Tres puntos culminantes, pero el mayor círculo rojo en el calendario de Dumoulin señala la fecha de la contrarreloj olímpica en Río de Janeiro. ‘Los Juegos Olímpicos solo se celebran una vez cada cuatro años. Ahora tengo 25 años, así que solo podré participar en tres olimpiadas. Y las posibilidades de terminar otra gran contrarreloj en cualquiera de estos tres eventos son muy escasas. Por lo tanto, es la prioridad número uno en mi lista de objetivos.’

Dumoulin aún no ha visitado el largo recorrido, de 54 kilómetros, que transcurrirá por las montañas que rodean Río; no lo hará hasta la semana previa a la contrarreloj. La carrera contra el reloj es prácticamente un cruce entre una contrarreloj plana y una contrarreloj de ascenso. Según el ciclista holandés, es una prueba perfecta para él.
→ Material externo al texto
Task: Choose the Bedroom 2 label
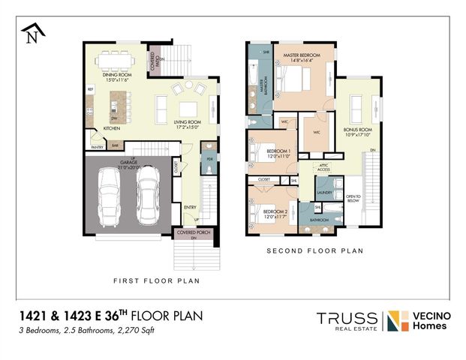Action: tap(275, 212)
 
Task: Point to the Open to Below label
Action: tap(353, 200)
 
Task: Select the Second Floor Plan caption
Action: tap(315, 250)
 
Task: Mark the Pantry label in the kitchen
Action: tap(97, 148)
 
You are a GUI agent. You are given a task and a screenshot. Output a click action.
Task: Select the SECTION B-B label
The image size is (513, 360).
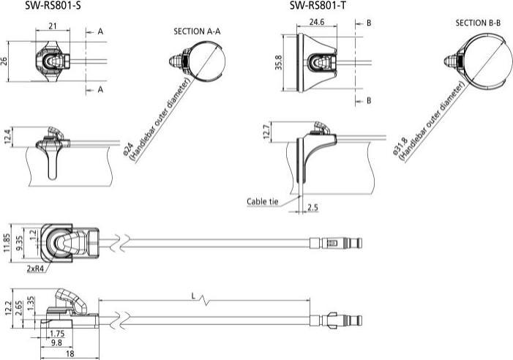click(x=478, y=23)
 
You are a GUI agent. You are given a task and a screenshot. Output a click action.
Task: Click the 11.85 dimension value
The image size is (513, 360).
click(x=7, y=242)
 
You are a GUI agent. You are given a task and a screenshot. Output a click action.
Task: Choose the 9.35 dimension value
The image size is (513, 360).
click(x=20, y=242)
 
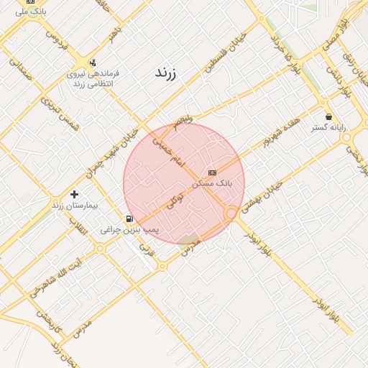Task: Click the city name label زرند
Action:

‘Que sea una prueba tan ardua realmente juega a mi favor. En los tramos llanos, puedo alcanzar una gran velocidad con la posición correcta sobre mi bicicleta. En los ascensos, puedo lograr una ventaja importante con los corredores más rápidos. En un buen día, Tony Martin, quizás mi mayor rival, también puede completar rápidamente la contrarreloj de ascenso pero, relativamente hablando, tendrá más posibilidades en los tramos planos. Chris Froome también aspira a ganar la contrarreloj de Río, pero en este caso sucede lo contrario. Puede conseguir una buena ventaja en los tramos de ascenso. ’
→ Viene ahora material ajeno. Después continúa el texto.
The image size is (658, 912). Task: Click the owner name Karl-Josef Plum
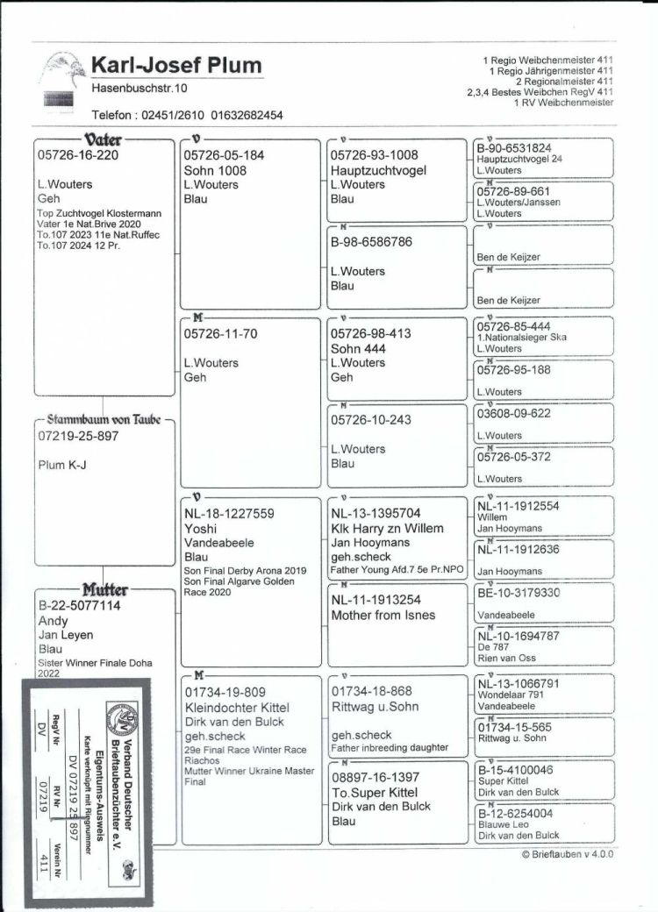pos(176,66)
‘No viajaré a Río antes de la carrera. Pero no te preocupes, soy capaz de hacerme una muy buena idea del recorrido a mi modo. Una vez en Brasil, realizaré una prueba de reconocimiento con la selección holandesa. Hasta ese momento, dependerá de mí prepararme a fondo, en materia de nutrición, material, el plano mental y sesiones de entrenamiento. Pero realizar una vuelta de reconocimiento exhaustiva solo es posible una vez allí. Desde aquí, de antemano, no te puedes hacer una idea exacta de las curvas, pendientes y descensos. No habría tenido mucho sentido ir allí en invierno, con todo el tráfico. Ahora mismo me basta con los mapas y vídeos de los que dispongo.’

Antes de que los holandeses, fanáticos del ciclismo, se peguen a sus televisores para disfrutar de las contrarreloj olímpicas, participaremos en dos grandes tours: el Giro de Italia y el Tour de Francia. En Italia, sin duda representará a su país. Tres pruebas de contrarreloj sobre distintos tipos de terreno y distancias; esto lo convierten en una prueba fantástica para Río. Pero ese rosa en Apeldoorn, es la venganza definitiva tras una carrera bastante decepcionante en Utrecht.